(Records for finding displayed items)
☆ ☆ ☆ ☆ ☆ ☆ ☆

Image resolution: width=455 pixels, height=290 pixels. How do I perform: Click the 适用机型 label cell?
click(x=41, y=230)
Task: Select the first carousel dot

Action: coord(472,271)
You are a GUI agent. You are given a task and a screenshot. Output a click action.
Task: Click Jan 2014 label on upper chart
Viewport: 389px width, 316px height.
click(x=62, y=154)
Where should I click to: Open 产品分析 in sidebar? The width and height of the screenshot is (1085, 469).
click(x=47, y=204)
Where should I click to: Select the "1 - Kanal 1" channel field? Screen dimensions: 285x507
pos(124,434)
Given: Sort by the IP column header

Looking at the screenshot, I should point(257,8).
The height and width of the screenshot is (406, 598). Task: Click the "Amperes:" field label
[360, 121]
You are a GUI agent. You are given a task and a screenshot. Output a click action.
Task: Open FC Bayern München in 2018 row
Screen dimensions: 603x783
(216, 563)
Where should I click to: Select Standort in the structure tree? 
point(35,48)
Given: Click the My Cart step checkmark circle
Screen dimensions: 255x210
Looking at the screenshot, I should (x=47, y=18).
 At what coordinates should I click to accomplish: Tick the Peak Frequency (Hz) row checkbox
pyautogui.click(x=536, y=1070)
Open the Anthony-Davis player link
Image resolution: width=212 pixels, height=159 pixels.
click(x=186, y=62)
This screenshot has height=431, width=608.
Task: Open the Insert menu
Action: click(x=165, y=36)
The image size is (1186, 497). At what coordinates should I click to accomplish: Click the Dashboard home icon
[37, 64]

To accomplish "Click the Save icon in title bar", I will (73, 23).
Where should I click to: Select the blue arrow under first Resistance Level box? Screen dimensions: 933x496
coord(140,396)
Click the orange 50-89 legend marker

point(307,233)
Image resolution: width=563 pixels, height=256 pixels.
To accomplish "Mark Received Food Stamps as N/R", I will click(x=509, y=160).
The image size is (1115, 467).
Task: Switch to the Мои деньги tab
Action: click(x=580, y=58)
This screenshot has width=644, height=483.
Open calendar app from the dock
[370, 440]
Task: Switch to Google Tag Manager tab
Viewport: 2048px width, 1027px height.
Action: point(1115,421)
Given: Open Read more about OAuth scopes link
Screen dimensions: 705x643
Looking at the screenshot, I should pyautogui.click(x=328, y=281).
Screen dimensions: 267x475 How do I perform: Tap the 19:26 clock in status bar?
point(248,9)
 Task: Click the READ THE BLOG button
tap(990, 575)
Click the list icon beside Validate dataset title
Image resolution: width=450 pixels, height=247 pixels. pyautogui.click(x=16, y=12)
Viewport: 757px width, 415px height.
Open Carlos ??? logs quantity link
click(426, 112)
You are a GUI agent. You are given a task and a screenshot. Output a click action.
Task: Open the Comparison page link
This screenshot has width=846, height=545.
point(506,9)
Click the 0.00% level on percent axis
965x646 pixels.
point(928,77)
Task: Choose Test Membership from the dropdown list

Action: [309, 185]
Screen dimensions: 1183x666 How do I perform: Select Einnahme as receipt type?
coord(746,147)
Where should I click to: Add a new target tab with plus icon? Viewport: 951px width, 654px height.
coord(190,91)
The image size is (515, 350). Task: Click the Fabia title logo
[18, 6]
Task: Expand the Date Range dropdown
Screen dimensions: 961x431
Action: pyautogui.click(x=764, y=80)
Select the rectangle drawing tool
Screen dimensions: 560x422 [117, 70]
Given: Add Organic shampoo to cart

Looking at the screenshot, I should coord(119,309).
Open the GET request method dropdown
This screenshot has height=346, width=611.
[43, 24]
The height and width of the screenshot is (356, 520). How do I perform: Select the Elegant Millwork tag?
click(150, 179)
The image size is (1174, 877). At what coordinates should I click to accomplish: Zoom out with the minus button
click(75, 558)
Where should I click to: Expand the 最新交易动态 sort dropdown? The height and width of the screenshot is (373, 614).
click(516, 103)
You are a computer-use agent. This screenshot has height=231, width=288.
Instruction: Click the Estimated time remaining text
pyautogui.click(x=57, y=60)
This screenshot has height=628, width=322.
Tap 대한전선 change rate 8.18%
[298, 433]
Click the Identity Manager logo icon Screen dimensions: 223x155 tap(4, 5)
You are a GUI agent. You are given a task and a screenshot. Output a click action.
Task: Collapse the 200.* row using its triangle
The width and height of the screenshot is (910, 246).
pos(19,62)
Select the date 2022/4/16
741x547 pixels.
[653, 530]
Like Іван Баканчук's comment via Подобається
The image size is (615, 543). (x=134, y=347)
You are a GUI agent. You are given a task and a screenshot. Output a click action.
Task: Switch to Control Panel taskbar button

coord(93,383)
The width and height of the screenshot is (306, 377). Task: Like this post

☆ ☆ ☆ ☆ ☆ ☆ ☆

§ **Task to complete**
Copy every row above word for word.

§ **Response for this exercise**
Image resolution: width=455 pixels, height=290 pixels. How do I perform: Click the 适用机型 label cell?
click(x=41, y=230)
Task: Select the first carousel dot

Action: coord(472,271)
You are a GUI agent. You are given a task and a screenshot. Output a click action.
Task: Click Jan 2014 label on upper chart
Viewport: 389px width, 316px height.
click(x=62, y=154)
Where should I click to: Open 产品分析 in sidebar? The width and height of the screenshot is (1085, 469).
click(x=47, y=204)
Where should I click to: Select the "1 - Kanal 1" channel field? Screen dimensions: 285x507
pos(124,434)
Given: Sort by the IP column header

Looking at the screenshot, I should point(257,8).
The height and width of the screenshot is (406, 598). Task: Click the "Amperes:" field label
[360, 121]
You are a GUI agent. You are given a task and a screenshot. Output a click action.
Task: Open FC Bayern München in 2018 row
Screen dimensions: 603x783
(216, 563)
Where should I click to: Select Standort in the structure tree? 
point(35,48)
Given: Click the My Cart step checkmark circle
Screen dimensions: 255x210
Looking at the screenshot, I should (x=47, y=18).
 At what coordinates should I click to accomplish: Tick the Peak Frequency (Hz) row checkbox
pyautogui.click(x=536, y=1070)
Open the Anthony-Davis player link
Image resolution: width=212 pixels, height=159 pixels.
click(x=186, y=62)
This screenshot has height=431, width=608.
Task: Open the Insert menu
Action: click(x=165, y=36)
The image size is (1186, 497). At what coordinates should I click to accomplish: Click the Dashboard home icon
[37, 64]

To accomplish "Click the Save icon in title bar", I will (73, 23).
Where should I click to: Select the blue arrow under first Resistance Level box? Screen dimensions: 933x496
coord(140,396)
Click the orange 50-89 legend marker

point(307,233)
Image resolution: width=563 pixels, height=256 pixels.
To accomplish "Mark Received Food Stamps as N/R", I will click(x=509, y=160).
The image size is (1115, 467).
Task: Switch to the Мои деньги tab
Action: click(x=580, y=58)
This screenshot has width=644, height=483.
Open calendar app from the dock
[370, 440]
Task: Switch to Google Tag Manager tab
Viewport: 2048px width, 1027px height.
Action: point(1115,421)
Given: Open Read more about OAuth scopes link
Screen dimensions: 705x643
Looking at the screenshot, I should pyautogui.click(x=328, y=281).
Screen dimensions: 267x475 How do I perform: Tap the 19:26 clock in status bar?
point(248,9)
 Task: Click the READ THE BLOG button
tap(990, 575)
Click the list icon beside Validate dataset title
Image resolution: width=450 pixels, height=247 pixels. pyautogui.click(x=16, y=12)
Viewport: 757px width, 415px height.
Open Carlos ??? logs quantity link
click(426, 112)
You are a GUI agent. You are given a task and a screenshot. Output a click action.
Task: Open the Comparison page link
This screenshot has width=846, height=545.
point(506,9)
Click the 0.00% level on percent axis
965x646 pixels.
point(928,77)
Task: Choose Test Membership from the dropdown list

Action: [309, 185]
Screen dimensions: 1183x666 How do I perform: Select Einnahme as receipt type?
coord(746,147)
Where should I click to: Add a new target tab with plus icon? Viewport: 951px width, 654px height.
coord(190,91)
The image size is (515, 350). Task: Click the Fabia title logo
[18, 6]
Task: Expand the Date Range dropdown
Screen dimensions: 961x431
Action: pyautogui.click(x=764, y=80)
Select the rectangle drawing tool
Screen dimensions: 560x422 [117, 70]
Given: Add Organic shampoo to cart

Looking at the screenshot, I should coord(119,309).
Open the GET request method dropdown
This screenshot has height=346, width=611.
[43, 24]
The height and width of the screenshot is (356, 520). How do I perform: Select the Elegant Millwork tag?
click(150, 179)
The image size is (1174, 877). At what coordinates should I click to accomplish: Zoom out with the minus button
click(75, 558)
Where should I click to: Expand the 最新交易动态 sort dropdown? The height and width of the screenshot is (373, 614).
click(516, 103)
You are a computer-use agent. This screenshot has height=231, width=288.
Instruction: Click the Estimated time remaining text
pyautogui.click(x=57, y=60)
This screenshot has height=628, width=322.
Tap 대한전선 change rate 8.18%
[298, 433]
Click the Identity Manager logo icon Screen dimensions: 223x155 tap(4, 5)
You are a GUI agent. You are given a task and a screenshot. Output a click action.
Task: Collapse the 200.* row using its triangle
The width and height of the screenshot is (910, 246).
pos(19,62)
Select the date 2022/4/16
741x547 pixels.
[653, 530]
Like Іван Баканчук's comment via Подобається
The image size is (615, 543). (x=134, y=347)
You are a GUI agent. You are given a task and a screenshot. Output a click action.
Task: Switch to Control Panel taskbar button

coord(93,383)
The width and height of the screenshot is (306, 377). Task: Like this post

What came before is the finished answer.